Pioneering data from the new UK skin cancer database found more than 45,000 cases of cutaneous squamous cell carcinomas (cSCC) every year, the second most common form of skin cancer in this country.
Older white men with lower living standards were found to be at higher risk, which tallied with the theory that is linked to an ageing population, tanning trends, and easier access to foreign holidays, resulting in cumulative UV exposure.
The important data enables researchers and policy makers to evaluate how effective prevention initiatives are as well as screening, staging and treatments for what is a very common cancer.
Public Health England experts developed the cutting edge technology which fills in enormous gaps in the recording of skin cancer and is the largest of its kind in the world.
It ensures accurate numbers for the three most common types of skin cancer, including melanoma, are available for the whole of the UK.
It also includes non-melanoma skin cancers called keratinocyte cancers which are the most common forms of the disease in the UK, made up of cSCCs and basal cell carcinoma (BCC).
Lead study author professor Irene Leigh, from the Queen Mary University of London who also developed the database, said the healthcare burden of cSCCs ‘is substantial.’
She said: “Due to their frequency, the healthcare burden of squamous cell carcinoma is substantial, with high risk patients requiring at least two to five years clinical follow-up after treatment and patients often developing multiple tumours.
“With poor three-year survival once cSCC has metastasised, earlier identification of these high-risk patients and improved treatment options are vital.
“This study presents the first national study of the incidence of mcSCC.
“With limited health care resources and an ageing population, accurate epidemiologic
data are essential for informing future health care planning, identifying high-risk patients, and evaluating skin cancer prevention policies.”
Previous data on non-melanoma skin cancers has been very poor and were rarely registered by cancer registries due to the sheer number of cases and the complexity of registering multiple tumours accurately.
But changes in cancer registration processes in England in 2013, including the introduction of nationalised and automated cSCC registration, led to the creation of this population-based nationwide dataset.
Researchers were also able to use the new data to ascertain the number of cases of metastatic cSCC in England – to determine if it has spread to other parts of the body.
More than 1,550 patients were diagnosed with metastatic SCC for the first time between 2013 and 2015, 85 per cent of whom were diagnosed two years after their initial SCC diagnosis.

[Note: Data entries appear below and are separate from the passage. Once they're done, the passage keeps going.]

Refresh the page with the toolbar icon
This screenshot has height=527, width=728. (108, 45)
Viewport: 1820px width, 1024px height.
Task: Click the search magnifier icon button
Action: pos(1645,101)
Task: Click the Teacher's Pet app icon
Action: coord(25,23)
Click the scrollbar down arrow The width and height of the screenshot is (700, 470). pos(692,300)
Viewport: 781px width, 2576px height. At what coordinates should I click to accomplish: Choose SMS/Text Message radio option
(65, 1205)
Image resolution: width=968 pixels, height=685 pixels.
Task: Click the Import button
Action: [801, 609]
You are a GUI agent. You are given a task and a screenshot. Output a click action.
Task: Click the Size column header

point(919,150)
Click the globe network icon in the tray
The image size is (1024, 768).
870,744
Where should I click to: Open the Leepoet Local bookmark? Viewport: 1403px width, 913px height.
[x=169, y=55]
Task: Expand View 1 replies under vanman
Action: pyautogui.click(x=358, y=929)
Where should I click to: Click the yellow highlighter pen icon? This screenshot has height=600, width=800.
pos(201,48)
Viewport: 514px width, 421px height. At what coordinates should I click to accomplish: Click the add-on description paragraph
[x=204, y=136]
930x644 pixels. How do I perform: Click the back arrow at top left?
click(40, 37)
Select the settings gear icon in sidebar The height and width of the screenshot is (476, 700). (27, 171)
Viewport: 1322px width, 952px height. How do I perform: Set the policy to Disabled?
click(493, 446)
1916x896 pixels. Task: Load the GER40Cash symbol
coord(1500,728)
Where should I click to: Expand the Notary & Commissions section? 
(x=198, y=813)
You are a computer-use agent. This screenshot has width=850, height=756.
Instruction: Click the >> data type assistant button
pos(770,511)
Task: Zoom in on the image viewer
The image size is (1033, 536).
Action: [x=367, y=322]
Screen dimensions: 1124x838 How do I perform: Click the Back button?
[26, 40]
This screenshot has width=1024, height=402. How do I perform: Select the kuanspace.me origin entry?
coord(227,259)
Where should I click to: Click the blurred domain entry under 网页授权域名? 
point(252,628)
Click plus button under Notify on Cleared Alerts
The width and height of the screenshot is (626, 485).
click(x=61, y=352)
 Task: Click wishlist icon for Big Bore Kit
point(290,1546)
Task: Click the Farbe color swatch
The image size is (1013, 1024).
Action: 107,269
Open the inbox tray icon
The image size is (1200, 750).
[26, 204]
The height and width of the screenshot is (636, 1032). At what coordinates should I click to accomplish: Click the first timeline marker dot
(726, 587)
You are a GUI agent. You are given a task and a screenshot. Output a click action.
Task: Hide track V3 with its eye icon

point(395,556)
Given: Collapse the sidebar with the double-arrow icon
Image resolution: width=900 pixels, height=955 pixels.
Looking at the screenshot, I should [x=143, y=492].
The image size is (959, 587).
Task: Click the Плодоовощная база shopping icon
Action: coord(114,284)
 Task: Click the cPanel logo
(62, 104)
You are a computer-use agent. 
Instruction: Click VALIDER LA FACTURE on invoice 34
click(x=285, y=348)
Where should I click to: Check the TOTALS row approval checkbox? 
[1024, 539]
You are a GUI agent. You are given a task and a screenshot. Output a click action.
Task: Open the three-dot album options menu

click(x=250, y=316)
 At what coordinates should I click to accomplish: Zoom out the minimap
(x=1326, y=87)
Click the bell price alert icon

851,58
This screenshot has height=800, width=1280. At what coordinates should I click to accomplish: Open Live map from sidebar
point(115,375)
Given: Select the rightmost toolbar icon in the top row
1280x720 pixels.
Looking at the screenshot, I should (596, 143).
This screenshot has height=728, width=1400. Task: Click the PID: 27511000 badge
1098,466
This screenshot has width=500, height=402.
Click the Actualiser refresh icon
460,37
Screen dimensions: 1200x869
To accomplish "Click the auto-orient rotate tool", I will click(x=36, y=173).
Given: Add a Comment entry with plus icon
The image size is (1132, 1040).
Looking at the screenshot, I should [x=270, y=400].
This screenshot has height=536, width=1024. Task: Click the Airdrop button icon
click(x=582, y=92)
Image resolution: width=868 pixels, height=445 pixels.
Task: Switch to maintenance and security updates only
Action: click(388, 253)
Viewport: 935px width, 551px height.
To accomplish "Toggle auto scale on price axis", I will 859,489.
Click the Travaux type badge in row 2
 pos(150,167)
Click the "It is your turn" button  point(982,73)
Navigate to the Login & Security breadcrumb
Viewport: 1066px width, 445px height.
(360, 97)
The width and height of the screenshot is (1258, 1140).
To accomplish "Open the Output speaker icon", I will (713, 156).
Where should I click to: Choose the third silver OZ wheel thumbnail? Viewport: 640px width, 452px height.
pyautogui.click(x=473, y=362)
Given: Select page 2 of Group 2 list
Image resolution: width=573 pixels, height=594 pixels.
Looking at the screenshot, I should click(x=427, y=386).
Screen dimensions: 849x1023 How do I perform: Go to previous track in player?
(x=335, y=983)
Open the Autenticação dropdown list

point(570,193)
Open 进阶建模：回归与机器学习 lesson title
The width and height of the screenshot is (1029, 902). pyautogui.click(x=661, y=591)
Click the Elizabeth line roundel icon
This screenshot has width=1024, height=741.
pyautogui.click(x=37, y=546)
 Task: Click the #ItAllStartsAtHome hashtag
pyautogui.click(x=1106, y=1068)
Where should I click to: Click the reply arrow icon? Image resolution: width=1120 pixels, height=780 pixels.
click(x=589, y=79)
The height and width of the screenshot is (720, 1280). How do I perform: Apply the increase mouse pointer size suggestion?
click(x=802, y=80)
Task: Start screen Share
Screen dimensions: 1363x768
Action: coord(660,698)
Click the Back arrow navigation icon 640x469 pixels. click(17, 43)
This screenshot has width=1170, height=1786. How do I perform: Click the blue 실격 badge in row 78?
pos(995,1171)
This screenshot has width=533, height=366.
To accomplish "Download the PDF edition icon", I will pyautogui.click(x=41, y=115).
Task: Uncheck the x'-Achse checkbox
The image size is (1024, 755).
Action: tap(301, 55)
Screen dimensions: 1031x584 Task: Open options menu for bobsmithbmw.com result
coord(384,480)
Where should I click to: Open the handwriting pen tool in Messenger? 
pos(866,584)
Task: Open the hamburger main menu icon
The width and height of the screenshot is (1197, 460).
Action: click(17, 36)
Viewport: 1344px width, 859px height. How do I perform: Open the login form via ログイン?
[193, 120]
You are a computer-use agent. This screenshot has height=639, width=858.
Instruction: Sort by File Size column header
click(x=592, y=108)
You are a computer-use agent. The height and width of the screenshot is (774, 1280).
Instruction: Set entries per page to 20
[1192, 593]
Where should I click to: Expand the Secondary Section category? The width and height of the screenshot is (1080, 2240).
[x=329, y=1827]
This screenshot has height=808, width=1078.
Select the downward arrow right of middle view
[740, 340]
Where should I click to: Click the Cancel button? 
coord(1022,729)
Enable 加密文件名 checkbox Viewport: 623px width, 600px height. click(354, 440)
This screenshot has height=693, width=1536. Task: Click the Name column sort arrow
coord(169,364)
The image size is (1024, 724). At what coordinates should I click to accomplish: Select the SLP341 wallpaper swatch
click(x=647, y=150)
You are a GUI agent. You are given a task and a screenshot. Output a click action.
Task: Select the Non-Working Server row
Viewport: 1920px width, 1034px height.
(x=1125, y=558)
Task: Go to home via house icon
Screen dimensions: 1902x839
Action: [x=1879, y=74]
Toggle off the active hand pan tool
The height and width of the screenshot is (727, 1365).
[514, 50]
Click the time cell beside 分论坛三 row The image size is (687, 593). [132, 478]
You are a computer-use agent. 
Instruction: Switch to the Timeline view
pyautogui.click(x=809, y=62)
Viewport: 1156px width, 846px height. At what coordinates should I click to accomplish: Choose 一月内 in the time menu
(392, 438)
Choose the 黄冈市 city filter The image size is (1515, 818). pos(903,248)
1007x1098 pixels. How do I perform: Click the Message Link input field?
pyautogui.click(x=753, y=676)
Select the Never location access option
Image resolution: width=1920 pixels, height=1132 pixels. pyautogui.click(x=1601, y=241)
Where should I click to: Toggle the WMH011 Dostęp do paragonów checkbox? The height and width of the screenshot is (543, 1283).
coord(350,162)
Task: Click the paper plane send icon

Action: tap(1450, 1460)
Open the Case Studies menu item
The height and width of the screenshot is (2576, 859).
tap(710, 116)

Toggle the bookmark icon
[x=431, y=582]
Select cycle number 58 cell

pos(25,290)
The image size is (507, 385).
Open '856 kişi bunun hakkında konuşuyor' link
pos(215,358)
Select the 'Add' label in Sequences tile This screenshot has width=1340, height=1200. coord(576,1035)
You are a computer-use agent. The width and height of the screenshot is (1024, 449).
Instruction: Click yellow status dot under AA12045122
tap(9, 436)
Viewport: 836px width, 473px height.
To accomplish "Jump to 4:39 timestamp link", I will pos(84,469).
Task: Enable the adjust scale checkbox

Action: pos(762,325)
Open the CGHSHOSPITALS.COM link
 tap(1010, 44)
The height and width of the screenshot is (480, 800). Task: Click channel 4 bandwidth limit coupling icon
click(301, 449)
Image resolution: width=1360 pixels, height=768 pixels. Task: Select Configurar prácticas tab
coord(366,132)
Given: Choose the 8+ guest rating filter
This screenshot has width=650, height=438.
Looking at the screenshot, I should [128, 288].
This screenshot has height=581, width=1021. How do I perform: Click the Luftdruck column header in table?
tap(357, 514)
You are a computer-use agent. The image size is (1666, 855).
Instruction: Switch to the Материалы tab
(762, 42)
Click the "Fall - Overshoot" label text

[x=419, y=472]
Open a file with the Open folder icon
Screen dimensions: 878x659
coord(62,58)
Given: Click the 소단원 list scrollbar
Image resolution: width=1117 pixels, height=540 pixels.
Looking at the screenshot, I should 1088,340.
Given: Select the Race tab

Until the end of 2016, almost 13,500 patients died out of almost 77,000 diagnosed with their first cSCC during the same period.
The three-year survival was 65 per cent among men and 68 per cent among women.
Of the 836 patients who subsequently developed a metastatic SCC, the three-year survival was 46 per cent in men and 29 per cent in women.
Nina Goad, from the British Association of Dermatologists who funded the technology, said: “This database is an important national milestone in the treatment of skin cancer, the UK’s most common cancer.
“Previously, researchers and policy makers have been working on a puzzle without all the pieces.
“Now they know how many cases are being treated every year, better decisions can be made about treatment, prevention, and screening. This is a real step forward.”
The study was published in the journal JAMA Dermatology.